March 25th, 2014

Pork chops and roasted veggies

Supper, 2014-03-25

Oh my gosh! My mouth is doing the happy dance. Supper tonight was absolutely magnificent, if I do say so! And it came together with very little effort. First of all, hubby started brown rice in the rice cooker about 2 hours before supper time. About 1/2 hour before time to eat, I pulled fresh baby bok choy and fresh asparagus from the fridge, set them onto a baking sheet, sprayed with olive oil and seasoned them—lemon pepper on the bok choy and Mrs. Dash table blend on the asparagus. Browned two small pork chops in a skillet, added some liquid and covered the pan to finish cooking. (Recipe below.) At this point, I slipped the veggies into a hot oven and let everything cook for 10 minutes.

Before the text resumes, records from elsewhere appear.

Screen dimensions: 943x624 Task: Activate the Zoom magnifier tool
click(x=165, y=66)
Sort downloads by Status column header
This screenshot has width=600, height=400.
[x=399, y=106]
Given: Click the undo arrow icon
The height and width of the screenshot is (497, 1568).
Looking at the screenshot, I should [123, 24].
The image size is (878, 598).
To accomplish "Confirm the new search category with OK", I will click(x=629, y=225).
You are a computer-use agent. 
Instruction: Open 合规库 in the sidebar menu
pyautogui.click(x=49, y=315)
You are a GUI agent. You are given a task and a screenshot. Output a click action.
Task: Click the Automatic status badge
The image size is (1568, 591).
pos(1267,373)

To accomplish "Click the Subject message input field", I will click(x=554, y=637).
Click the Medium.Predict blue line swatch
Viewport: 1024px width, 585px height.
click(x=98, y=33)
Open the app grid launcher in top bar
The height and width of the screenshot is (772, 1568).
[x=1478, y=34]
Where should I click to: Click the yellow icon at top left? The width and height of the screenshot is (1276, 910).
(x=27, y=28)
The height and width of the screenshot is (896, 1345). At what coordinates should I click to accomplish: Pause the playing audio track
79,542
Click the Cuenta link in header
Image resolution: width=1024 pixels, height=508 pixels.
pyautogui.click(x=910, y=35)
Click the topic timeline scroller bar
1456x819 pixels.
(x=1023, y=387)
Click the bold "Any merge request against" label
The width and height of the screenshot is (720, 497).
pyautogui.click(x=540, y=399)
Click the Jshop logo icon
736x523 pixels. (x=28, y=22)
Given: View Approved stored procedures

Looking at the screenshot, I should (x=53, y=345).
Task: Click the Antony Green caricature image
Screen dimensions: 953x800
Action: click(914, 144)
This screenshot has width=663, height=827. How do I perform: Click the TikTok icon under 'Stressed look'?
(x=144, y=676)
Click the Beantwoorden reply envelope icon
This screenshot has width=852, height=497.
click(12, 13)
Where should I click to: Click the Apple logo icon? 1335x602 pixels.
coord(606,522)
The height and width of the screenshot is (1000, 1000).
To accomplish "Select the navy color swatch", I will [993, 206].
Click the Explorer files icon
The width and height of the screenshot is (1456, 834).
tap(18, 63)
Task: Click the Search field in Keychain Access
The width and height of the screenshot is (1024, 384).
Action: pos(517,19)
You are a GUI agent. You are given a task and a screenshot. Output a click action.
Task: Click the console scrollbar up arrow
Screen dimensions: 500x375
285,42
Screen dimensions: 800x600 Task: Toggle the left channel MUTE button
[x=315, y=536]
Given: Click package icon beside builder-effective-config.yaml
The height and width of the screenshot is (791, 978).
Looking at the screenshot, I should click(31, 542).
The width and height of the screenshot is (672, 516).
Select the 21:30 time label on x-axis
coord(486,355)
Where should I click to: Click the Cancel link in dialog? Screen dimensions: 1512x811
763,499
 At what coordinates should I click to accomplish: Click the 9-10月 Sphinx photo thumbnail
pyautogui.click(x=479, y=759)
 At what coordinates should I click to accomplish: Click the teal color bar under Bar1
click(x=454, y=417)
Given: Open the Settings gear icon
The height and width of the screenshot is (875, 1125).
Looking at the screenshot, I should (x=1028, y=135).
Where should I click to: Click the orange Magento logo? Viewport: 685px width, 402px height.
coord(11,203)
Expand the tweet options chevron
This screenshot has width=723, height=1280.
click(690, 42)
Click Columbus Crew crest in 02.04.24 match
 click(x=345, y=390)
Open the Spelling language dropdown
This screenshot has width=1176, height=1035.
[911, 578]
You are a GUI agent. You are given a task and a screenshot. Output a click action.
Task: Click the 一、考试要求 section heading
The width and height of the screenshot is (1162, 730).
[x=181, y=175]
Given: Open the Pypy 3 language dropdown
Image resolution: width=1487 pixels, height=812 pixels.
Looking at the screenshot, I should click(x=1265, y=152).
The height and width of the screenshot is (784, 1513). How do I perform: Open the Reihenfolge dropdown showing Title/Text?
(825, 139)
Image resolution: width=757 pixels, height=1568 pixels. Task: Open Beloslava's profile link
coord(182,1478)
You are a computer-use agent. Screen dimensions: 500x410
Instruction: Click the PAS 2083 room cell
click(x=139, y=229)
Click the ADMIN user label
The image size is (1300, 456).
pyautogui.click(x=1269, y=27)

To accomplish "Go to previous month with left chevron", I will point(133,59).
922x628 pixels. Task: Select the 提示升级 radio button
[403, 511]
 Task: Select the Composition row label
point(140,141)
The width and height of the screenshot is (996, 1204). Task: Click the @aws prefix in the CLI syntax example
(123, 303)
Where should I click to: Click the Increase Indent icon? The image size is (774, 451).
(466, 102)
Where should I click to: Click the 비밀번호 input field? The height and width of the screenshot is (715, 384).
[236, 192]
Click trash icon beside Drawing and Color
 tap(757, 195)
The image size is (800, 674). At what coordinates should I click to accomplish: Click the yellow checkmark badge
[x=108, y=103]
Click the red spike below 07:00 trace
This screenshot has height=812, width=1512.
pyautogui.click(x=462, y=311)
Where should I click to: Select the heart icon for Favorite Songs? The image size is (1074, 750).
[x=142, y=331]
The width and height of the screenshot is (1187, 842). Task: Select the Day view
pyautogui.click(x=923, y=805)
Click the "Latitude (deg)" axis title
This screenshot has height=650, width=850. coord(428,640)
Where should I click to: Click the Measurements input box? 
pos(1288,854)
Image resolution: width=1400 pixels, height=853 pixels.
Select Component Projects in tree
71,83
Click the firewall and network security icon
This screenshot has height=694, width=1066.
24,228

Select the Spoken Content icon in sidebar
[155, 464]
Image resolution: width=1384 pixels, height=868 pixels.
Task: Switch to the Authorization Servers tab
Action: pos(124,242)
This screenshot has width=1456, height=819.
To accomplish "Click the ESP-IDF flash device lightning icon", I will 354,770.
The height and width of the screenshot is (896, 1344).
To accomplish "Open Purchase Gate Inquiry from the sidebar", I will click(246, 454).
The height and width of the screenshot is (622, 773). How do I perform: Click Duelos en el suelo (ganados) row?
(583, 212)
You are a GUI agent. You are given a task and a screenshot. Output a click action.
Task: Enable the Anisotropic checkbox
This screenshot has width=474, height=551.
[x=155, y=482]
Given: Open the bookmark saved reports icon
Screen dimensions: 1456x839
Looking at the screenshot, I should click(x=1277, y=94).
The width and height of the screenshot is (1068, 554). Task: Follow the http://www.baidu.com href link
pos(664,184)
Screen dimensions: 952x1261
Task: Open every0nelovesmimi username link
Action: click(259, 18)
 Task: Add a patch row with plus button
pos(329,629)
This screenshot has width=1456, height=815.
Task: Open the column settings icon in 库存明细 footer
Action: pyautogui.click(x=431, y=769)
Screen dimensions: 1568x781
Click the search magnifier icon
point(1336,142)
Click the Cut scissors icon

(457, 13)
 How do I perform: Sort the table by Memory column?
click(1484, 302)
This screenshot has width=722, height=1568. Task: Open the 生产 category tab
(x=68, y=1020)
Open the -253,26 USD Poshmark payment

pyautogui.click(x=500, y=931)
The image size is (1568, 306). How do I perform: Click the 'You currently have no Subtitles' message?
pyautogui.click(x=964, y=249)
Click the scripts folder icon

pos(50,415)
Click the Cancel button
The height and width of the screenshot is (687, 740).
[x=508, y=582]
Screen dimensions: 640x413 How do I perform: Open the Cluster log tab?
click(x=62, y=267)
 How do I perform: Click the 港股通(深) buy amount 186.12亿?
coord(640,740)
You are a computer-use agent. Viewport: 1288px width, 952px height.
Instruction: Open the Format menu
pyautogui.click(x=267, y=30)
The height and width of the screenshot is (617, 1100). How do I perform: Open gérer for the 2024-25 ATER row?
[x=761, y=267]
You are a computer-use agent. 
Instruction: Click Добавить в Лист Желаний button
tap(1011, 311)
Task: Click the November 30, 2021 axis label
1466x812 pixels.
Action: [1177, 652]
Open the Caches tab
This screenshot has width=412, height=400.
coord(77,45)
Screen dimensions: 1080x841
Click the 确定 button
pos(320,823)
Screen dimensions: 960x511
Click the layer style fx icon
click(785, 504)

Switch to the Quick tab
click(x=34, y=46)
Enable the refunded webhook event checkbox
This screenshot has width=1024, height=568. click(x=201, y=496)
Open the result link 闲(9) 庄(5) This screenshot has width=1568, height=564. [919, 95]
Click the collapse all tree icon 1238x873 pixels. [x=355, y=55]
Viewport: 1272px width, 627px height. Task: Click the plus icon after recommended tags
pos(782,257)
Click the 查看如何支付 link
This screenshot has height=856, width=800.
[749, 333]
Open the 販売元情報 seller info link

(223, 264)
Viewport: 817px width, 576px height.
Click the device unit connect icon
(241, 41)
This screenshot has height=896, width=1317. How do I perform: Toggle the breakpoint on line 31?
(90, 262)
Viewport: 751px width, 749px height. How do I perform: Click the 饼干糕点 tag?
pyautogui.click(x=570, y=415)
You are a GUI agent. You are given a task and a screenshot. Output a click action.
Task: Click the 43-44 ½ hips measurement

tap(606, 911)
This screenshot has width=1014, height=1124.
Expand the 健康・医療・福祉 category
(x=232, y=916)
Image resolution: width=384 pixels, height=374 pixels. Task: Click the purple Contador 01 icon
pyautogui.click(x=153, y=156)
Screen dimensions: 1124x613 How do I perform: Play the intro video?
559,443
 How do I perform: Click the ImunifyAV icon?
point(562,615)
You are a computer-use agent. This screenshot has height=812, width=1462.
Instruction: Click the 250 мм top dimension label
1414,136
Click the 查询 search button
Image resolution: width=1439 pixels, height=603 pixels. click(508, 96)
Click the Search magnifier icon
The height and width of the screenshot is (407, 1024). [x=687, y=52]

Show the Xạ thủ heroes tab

Everything was wonderful. The lemon pepper really set off bok choy. Sorry about the photo above. I made a last minute decision to take a photo of my plate and I had already eaten most of the pork chop and bok choy.

Skillet Pork Chops

2 pork chops
salt and pepper
1/4 c. water
2 Tbsp vinegar
1/2 tsp chili sesame oil

Sprinkle dry, hot skillet with salt and pepper. Place pork chops in skillet. When browned on one side, turn to brown the other side. Mix water, vinegar, and hot chili oil and pour over chops. Cover and reduce heat to very low. Allow to simmer for 10 minutes. If your chops are thick, you may need to cook for a little bit longer.